But labour and resource challenges persist 

Conservation: The second phase of the restoration of Wangdicholing Dzong in Bumthang is in full swing.

Workers are replacing chams (joists), nampang (ceiling boards), floor planks, windows, and other wooden parts of the dzong.

Project Manager Sonam Tashi said wooden parts of the Lingka Lhakhang have been replaced and the rooms of the Drasha were modified.

In the second phase, conservation work will be carried out only for the periphery buildings (shakor). The utse of the palace will remain untouched. “The Chhukhor Mani will also be renovated during this phase,” he said.

Sonam Tashi said only the conservation work will be completed during the second phase which started in March this year and will end by September 2017.

They are also building doors to link the rooms of the shakor. People visiting the dzong in the future will be able to move directly to other rooms without having to exit the building.

Bhutan Foundation’s programme manager Deepika Chhetri said the second phase of the project is funded by the US Ambassador’s fund for cultural preservation through the foundation. “Bhutan Foundation is also partly funding the project,” she said.

Tashideling construction and consultancy is executing the work and the Department of Culture is monitoring.

Project’s Zopon Namgay, said it is estimated that some 700 chams for the Shakor will be replaced. “Conservation work is done in a very strict manner,” he said.

For instance, the zopon explained that for a door, they would remove only that portion that is destroyed and not the entire structure. He said it is difficult for them to change the chams as they would have to jack up the bidhen (beams placed on the chams) by three inches.

Sonam Tashi said that they are facing acute shortage of skilled workers. This is because private employers in Bumthang pay higher daily wages compared to the project. “People came and worked for the project for about two months and then left finding better wages,” he said.

The project manager said that the project requires 50 workers everyday but can manage only 20-25 a day.

He said they had already have seasoned chams but it is difficult to get stones and sand since there are no quarries in Bumthang.

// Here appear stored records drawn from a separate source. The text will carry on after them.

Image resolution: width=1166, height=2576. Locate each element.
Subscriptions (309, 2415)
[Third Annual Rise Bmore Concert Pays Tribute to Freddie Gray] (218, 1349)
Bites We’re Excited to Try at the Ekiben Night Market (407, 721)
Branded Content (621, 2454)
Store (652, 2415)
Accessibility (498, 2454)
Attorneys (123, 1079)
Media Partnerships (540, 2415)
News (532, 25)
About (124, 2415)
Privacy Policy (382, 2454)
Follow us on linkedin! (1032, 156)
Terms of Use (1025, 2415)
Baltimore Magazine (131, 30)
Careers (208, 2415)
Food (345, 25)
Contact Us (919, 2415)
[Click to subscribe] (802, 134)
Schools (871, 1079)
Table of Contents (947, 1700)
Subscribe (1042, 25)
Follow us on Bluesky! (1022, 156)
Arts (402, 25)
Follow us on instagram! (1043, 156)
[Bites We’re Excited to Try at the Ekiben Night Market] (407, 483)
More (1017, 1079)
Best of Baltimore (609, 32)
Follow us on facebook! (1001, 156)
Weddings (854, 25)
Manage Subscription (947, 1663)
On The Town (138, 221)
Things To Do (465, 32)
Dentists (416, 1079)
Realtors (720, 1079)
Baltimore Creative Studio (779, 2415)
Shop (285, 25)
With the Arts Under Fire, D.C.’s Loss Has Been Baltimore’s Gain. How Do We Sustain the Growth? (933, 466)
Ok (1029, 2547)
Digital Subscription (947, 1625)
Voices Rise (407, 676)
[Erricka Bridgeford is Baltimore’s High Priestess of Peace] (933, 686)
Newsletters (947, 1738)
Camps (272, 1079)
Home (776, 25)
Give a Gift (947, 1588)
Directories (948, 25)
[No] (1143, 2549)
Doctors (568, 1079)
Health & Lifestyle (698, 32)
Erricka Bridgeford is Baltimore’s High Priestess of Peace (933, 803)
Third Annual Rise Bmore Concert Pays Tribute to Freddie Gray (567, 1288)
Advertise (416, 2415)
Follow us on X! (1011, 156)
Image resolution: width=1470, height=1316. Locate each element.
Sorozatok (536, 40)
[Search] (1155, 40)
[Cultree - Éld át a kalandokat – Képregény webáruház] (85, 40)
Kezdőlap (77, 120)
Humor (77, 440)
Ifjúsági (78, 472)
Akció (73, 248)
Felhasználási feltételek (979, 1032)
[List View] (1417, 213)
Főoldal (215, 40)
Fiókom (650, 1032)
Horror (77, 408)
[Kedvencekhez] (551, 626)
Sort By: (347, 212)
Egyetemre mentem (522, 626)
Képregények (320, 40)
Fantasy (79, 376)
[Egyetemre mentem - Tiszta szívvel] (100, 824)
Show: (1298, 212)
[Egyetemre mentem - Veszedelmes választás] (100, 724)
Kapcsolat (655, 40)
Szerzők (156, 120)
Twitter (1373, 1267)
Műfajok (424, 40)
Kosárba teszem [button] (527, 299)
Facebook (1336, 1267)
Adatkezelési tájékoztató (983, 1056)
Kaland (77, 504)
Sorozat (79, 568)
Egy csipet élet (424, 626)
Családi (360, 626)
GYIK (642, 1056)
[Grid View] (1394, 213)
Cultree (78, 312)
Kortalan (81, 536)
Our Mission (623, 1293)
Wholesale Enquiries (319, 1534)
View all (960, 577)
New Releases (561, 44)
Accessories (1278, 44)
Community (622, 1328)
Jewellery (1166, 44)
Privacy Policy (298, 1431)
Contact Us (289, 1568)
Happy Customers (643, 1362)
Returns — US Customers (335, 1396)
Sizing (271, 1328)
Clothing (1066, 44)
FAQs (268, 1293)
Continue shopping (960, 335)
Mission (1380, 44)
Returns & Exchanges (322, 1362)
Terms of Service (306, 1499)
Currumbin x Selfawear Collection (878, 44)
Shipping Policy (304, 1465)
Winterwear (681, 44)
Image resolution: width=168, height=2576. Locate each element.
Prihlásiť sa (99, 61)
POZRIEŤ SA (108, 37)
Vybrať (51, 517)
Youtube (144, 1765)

The restoration of Wangdicholing Dzong, the birthplace of the first Druk Gyalpo, Ugyen Wangchuck is being carried out in commemoration of the 60th Birth Anniversary of His Majesty The Fourth Druk Gyalpo.

The long-term objective of the restoration plan is to establish a special museum that demonstrates the history of Bhutan with Buddhism at the heart of its tradition and culture.

The museum will promote sustainable tourism that will increase financial opportunities within the locality. Additionally, this museum will become a gateway into Bhutan’s cultural heartland, the Bumthang valley, providing opportunities for local Bhutanese to learn their own history as well as for tourists.

The main partner for the project is the division for conservation of architectural heritage sites of the home ministry, and international partners include Tsao & McKown Architects, the World Monuments Fund besides the U.S. Ambassador’s Fund for Cultural Preservation.

The project started in March 2015 and expected to be completed by December 2018.